Date: November 17 – March 9, 2014
Full gallery of images, press release and link available after the jump.
Images courtesy of Museum für Gegenwartskunst Siegen
In the history of art, the studio was the traditional place in which artworks were produced, subsequently to be released into the world as transportable objects: into galleries, museums and private collections. At the same time this ‘order’ of places and their functions corresponded to the unity of author and artwork, a stylistic and genre-specific identity.
There are no longer any fixed orders and attributions in today’s art production. Concept Art has no uniform style; artisan production is delegated, and playful and associative strategies now create manifold constellations of references.

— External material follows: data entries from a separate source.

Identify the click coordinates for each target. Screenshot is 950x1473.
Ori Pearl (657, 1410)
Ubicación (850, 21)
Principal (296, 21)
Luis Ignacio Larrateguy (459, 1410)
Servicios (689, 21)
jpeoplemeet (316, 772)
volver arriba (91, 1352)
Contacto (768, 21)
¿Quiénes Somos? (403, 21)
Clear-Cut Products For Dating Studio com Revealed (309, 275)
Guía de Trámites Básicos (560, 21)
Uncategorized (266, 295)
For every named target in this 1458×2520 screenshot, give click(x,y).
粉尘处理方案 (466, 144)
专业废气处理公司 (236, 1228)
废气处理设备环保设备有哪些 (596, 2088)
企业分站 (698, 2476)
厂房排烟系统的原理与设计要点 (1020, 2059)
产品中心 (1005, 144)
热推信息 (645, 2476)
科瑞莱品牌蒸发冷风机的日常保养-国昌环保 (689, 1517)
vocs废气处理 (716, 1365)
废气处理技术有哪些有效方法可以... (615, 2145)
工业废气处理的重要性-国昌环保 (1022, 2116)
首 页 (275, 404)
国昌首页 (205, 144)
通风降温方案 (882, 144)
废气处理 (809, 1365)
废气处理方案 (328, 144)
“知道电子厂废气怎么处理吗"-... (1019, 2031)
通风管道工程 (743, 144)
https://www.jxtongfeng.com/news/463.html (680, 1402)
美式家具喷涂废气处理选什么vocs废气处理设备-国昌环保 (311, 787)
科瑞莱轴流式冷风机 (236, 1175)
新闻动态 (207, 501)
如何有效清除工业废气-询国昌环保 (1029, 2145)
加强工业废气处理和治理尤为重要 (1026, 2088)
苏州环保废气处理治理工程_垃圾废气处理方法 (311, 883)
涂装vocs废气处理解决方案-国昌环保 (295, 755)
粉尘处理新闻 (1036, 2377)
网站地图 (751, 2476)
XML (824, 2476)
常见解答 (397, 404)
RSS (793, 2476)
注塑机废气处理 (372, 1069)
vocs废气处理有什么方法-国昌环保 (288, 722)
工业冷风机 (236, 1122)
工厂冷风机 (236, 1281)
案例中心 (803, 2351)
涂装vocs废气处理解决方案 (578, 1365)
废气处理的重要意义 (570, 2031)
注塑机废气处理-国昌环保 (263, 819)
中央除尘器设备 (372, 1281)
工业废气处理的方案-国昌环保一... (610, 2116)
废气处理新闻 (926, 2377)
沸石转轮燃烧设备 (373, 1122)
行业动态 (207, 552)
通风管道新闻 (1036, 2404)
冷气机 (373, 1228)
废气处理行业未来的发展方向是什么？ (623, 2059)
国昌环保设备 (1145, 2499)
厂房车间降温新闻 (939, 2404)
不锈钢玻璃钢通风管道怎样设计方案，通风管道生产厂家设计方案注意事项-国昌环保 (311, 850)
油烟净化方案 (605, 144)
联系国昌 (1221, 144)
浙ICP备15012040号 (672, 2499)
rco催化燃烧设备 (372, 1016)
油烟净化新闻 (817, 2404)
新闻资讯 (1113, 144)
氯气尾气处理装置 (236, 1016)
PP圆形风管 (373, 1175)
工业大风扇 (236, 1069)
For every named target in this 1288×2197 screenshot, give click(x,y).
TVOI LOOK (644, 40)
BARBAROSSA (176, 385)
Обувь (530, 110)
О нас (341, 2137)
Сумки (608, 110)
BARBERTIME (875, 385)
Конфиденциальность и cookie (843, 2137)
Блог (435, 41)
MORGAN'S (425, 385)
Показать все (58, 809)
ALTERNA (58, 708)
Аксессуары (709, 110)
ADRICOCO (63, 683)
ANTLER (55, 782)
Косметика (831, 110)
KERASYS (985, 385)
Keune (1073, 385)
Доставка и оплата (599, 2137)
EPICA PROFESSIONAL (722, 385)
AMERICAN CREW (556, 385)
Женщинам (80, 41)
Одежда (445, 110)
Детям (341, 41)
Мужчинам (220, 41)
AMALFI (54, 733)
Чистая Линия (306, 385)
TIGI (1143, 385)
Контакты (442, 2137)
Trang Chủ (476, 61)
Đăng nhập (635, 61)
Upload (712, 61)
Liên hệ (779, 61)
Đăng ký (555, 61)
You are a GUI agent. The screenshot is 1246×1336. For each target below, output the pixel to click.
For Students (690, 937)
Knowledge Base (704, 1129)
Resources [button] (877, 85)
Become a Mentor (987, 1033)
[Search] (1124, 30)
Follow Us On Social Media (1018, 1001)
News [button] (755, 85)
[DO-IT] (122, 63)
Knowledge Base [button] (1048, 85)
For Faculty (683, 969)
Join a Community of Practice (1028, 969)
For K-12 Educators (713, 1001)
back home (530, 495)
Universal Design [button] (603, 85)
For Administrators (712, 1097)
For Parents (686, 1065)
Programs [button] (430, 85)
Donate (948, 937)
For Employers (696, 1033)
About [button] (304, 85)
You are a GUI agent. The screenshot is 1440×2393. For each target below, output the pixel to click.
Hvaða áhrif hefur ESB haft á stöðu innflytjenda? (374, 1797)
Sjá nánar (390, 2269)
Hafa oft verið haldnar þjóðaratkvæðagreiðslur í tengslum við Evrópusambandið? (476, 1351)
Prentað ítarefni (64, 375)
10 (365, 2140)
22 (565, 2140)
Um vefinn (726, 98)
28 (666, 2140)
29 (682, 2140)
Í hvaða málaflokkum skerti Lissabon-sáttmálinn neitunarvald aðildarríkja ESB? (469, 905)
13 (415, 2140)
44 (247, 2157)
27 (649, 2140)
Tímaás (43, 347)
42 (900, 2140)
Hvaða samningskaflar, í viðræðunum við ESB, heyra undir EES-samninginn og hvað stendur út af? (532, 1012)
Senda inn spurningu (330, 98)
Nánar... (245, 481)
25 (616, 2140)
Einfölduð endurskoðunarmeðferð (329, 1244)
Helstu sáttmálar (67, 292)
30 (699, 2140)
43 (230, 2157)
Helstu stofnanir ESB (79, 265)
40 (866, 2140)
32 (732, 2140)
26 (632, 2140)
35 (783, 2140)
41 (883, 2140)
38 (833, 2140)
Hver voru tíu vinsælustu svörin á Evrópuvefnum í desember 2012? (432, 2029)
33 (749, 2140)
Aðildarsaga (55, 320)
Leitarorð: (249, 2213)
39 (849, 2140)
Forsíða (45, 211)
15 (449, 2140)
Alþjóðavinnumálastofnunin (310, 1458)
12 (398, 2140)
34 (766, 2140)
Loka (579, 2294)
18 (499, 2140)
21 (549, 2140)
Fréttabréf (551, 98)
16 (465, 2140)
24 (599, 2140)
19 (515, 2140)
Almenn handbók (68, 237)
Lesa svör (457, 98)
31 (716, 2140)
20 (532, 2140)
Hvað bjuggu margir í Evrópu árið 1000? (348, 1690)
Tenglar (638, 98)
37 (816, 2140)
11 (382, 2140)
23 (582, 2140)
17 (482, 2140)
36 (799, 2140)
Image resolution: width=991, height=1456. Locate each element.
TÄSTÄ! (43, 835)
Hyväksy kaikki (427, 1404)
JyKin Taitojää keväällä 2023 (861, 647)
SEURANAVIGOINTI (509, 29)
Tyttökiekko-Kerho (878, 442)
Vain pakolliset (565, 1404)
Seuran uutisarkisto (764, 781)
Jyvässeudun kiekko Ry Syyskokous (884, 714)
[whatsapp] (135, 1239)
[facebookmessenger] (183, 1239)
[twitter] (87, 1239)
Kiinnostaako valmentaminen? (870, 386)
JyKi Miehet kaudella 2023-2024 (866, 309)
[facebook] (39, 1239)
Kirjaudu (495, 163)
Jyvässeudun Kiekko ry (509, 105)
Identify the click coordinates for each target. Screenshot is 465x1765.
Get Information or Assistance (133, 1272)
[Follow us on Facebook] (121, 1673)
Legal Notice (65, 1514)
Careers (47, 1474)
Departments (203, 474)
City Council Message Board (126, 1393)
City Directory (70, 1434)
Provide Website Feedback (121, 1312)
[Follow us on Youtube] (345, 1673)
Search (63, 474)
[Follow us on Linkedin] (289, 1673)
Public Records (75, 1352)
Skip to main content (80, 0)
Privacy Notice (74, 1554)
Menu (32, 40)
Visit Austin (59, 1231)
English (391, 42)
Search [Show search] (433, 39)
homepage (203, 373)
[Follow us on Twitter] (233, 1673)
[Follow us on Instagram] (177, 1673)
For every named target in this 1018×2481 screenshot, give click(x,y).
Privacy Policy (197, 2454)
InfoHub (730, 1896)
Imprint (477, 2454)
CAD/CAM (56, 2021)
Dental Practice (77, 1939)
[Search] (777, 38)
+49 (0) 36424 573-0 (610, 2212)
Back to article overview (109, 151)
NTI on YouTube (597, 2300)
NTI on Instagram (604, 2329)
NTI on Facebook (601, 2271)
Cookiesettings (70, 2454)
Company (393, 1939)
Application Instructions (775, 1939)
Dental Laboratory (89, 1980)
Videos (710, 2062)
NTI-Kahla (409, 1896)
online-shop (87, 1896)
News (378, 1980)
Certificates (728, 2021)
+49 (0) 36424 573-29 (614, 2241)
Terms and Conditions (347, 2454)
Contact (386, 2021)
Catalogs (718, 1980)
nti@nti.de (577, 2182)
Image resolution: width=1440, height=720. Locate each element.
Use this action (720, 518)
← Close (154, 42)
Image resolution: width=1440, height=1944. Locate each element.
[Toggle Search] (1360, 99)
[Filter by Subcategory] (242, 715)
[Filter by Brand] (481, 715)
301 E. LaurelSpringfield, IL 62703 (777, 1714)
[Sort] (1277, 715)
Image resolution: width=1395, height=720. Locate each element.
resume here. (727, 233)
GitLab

The function of the studio has become more relative in this context.
Interestingly, in the current ‘crisis’ of the studio the art-historical genre of the studio picture is entering into many artists’ horizons, once again becoming a symbolic “motif”, often with a melancholy or ironic undertone. Meanwhile, there is reflection on the production of art in other places. This exhibition is conceived as an essay and deals with the way in which consideration of the making and places of art is reflected in the artworks themselves. 20 international artists will be showing works or working contexts from the last 15 years as well as works newly produced on the occasion of the exhibition, which focus on questions of authorship, the finding of ideas, style, participation, and the relations of the studio and public exhibition locations.
It is the ‘shadows’ of art – based on a formulation by Roland Barthes –, which are finding their way here into the artwork itself.